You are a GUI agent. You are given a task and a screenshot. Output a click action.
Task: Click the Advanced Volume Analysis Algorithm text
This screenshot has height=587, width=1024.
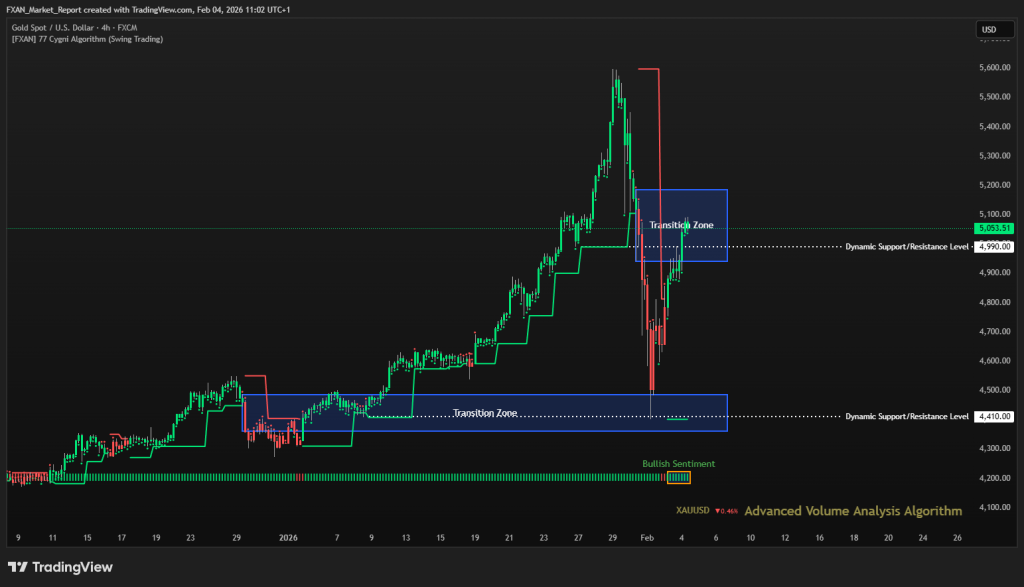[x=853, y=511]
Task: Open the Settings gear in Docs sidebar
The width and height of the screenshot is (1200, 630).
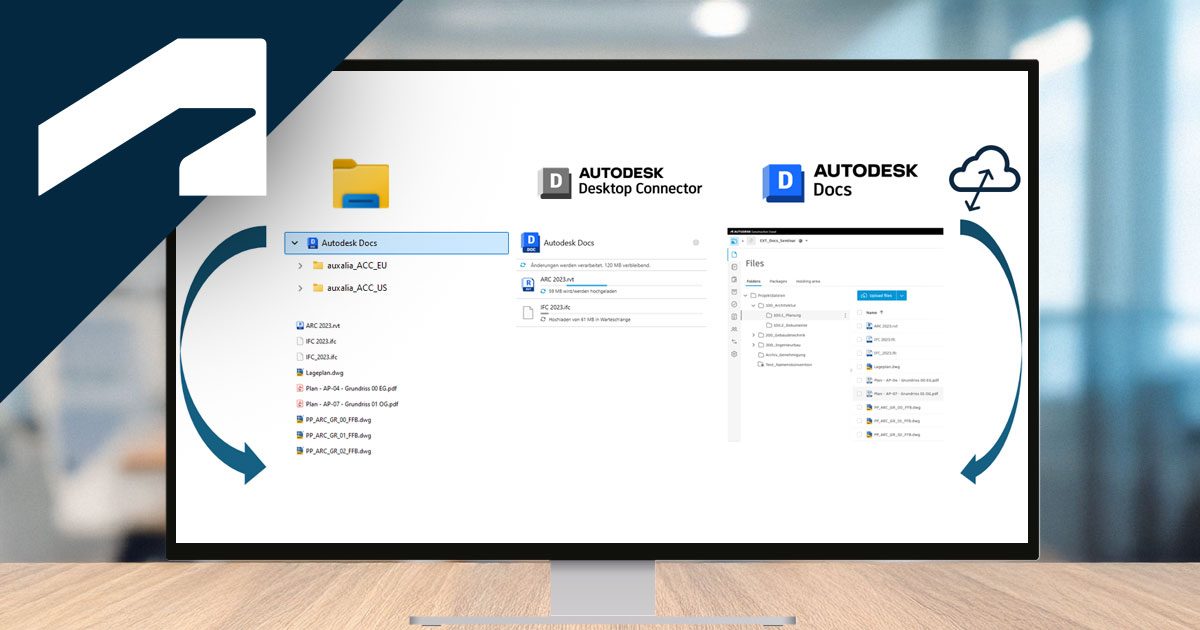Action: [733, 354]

*What the task asks*.
The answer should hold every line of the listing, copied exactly, with no pictures.

*Exercise response*.
You are a GUI agent. You are given a task and a screenshot. Output a click action.
Task: Click the Advanced Volume Analysis Algorithm text
This screenshot has height=587, width=1024.
[x=853, y=511]
Task: Open the Settings gear in Docs sidebar
The width and height of the screenshot is (1200, 630).
Action: [733, 354]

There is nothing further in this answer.